Review 2014:
One Thing:
Sarah Hughes.



This was the year I finally felt as though I’d come home. My family actually moved back from New York after five years in 2012 but it’s taken me two years to really feel as though I belong. The reason? TV.

If that sounds odd, bear with me a second. When we moved to the US in 2007 it was television that felt most alien to me. Yes, I’d watched a lot of US programmes prior to moving – I could bore along with the best about The Sopranos v The Wire and whether Oz was the greatest prison drama of them all (quick answer, yes, even now, although Orange is the New Black does make it a close run thing) – but watching at odd hours on BBC2 or C4 was very different from being able to watch all the American television I’d ever dreamed of, whenever I pleased.

And initially I really missed the programmes back home. I wanted Peep Show and The Thick of It, Life on Mars and The Line of Beauty. A great deal of American television, particularly the network shows, seemed over-produced and bland, filled with interchangeable actors with big hair and nice smiles.

Then, within a couple of months, two very different programmes changed my mind: the first, filling a Sopranos-shaped hole, was the slick, superior first series of Mad Men, the second (don’t laugh) was Gossip Girl. Somehow these two shows – the classy, clever drama and the campy teen soap filled the final days of my first pregnancy, helping me to feel at ease in my new home. Other programmes followed – comedies such as 30 Rock and Community, dramas from The Good Wife to Game of Thrones – until those five years passed and it was time to return.

And therein lay the problem: I returned to Britain and felt completely out of touch. There were whole swathes of British culture I’d completely missed out on – comedies and dramas people would mention that had completely passed me by. Eager to catch up, I series-linked endlessly but nothing grabbed my interest from much-praised Scandi dramas to the latest sitcoms and thrillers. Five years in America had turned me into the sort of person who only watched US shows. My TV was constantly tuned to Sky Atlantic while I raved to everyone about how much better things were now, in 2012, where you could basically ignore the UK and spend your time watching quality cable TV.

So what changed this year (apart from fed-up friends wishing I’d stop praising every US drama to limp on to these shores)? Partially, as had happened in America, I gradually readjusted to UK viewing but partially too this was a stellar year for British shows. While some (cough, The Fall, cough) left me completely cold, others (Happy Valley, Line of Duty, The Missing) grabbed hold and would not let me go.

I stopped caring so much about production values, about the fact that US shows will always seem that little bit slicker, and concentrated instead on the way in which Happy Valley gave us a crime show that was as much about the aftershocks felt in a community as the crime itself. I retuned my brain to the rhythms of British comedy, the gently offbeat pace of The Detectorists and the wilfully downbeat tone of shows like Rev.

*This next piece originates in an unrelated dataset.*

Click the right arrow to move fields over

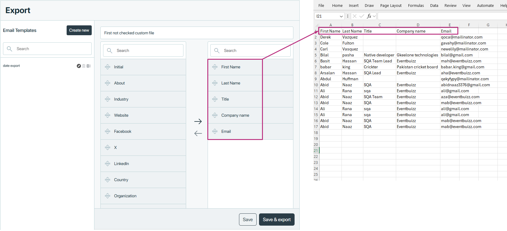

Most of all I fell in love with Peaky Blinders, a drama which can at times be clunky, which walks a constant line between melodrama and outright soap, and yet which also has ambition, style and, crucially, chutzpah to spare. This was TV as it should be, occasionally over-reaching itself, but at least daring to take risks.

And as the camera panned over Cillian Murphy’s face in the brutal, beautifully paced concluding episode, I realised that the reason I enjoyed it so much was because British TV finally made sense for me again. I moved back to the UK in 2012 but 2014 was the year I came home.